• [Exercise]: Exclude all pictures, and reproduce exactly the lines from the one containing "The height and" through the end of the records, with nothing else added.

• [Supplied material]:

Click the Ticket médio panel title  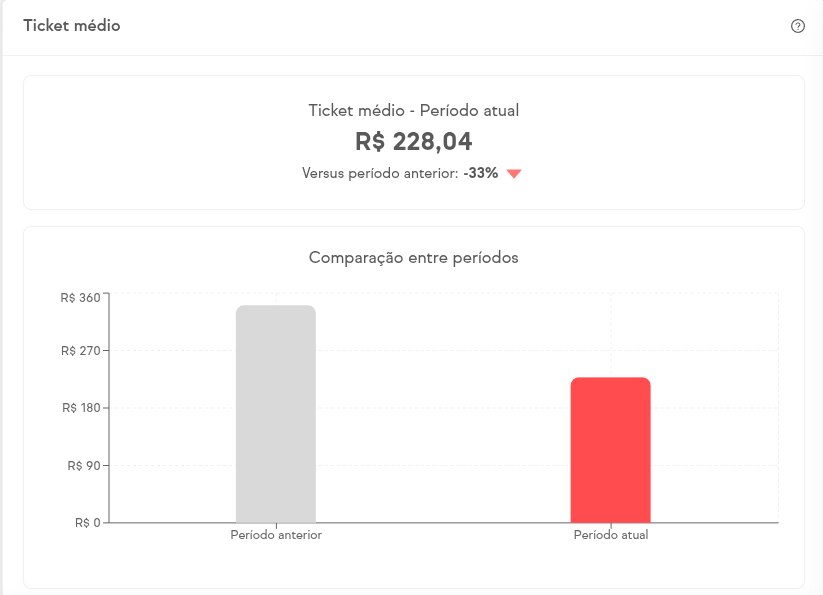(72, 26)
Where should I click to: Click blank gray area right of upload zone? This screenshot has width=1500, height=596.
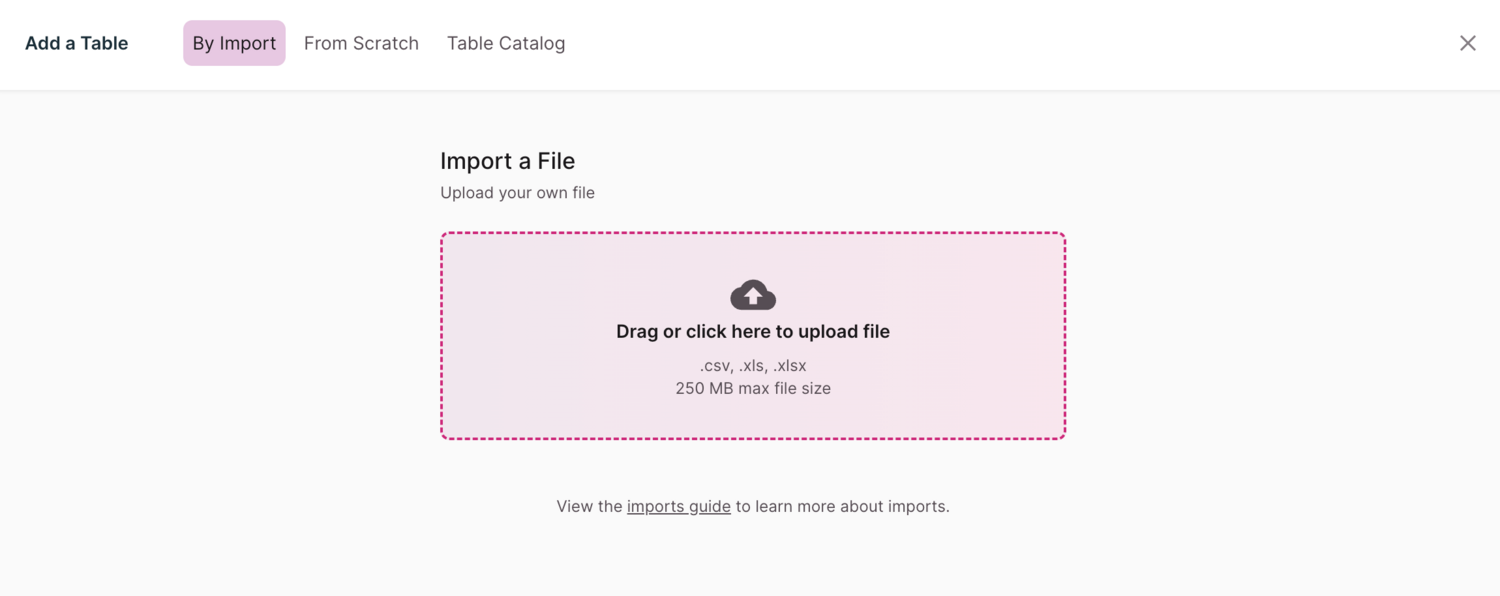[x=1280, y=335]
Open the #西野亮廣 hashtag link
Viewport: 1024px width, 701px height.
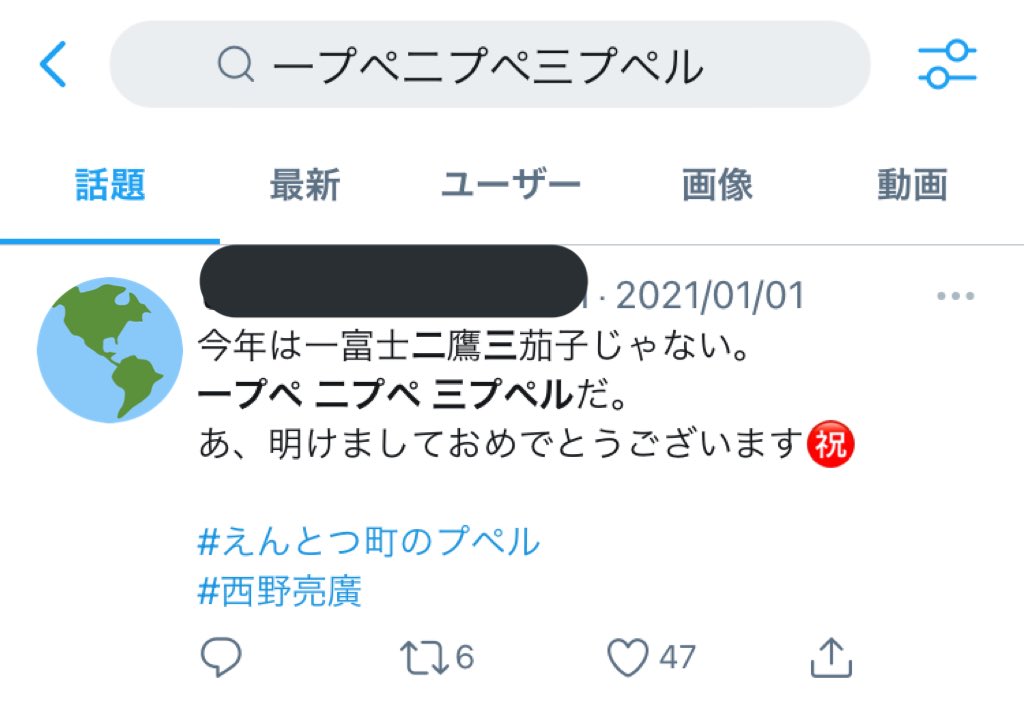tap(280, 591)
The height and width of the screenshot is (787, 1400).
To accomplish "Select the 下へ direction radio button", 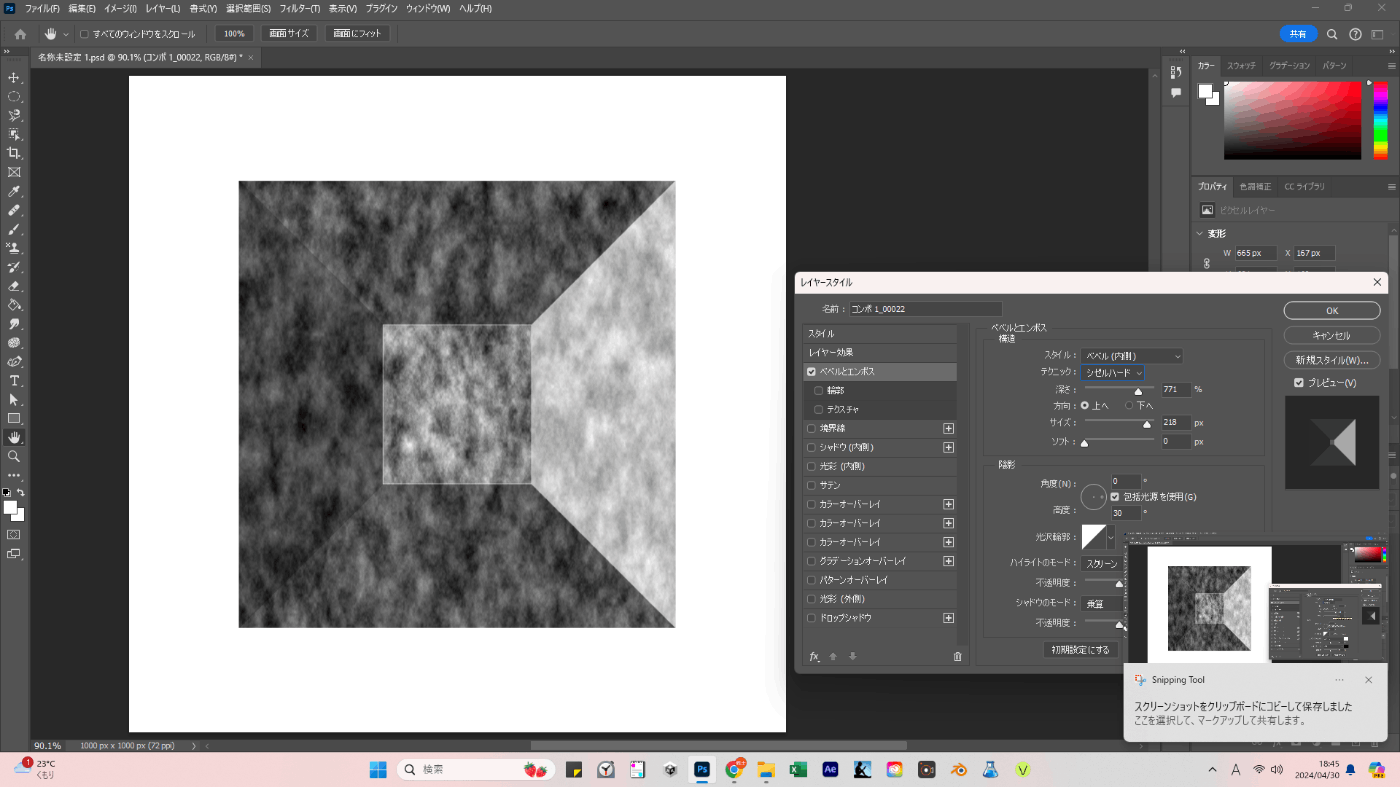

• [Problem solution]:
The height and width of the screenshot is (787, 1400).
To accomplish "Select the 下へ direction radio button", 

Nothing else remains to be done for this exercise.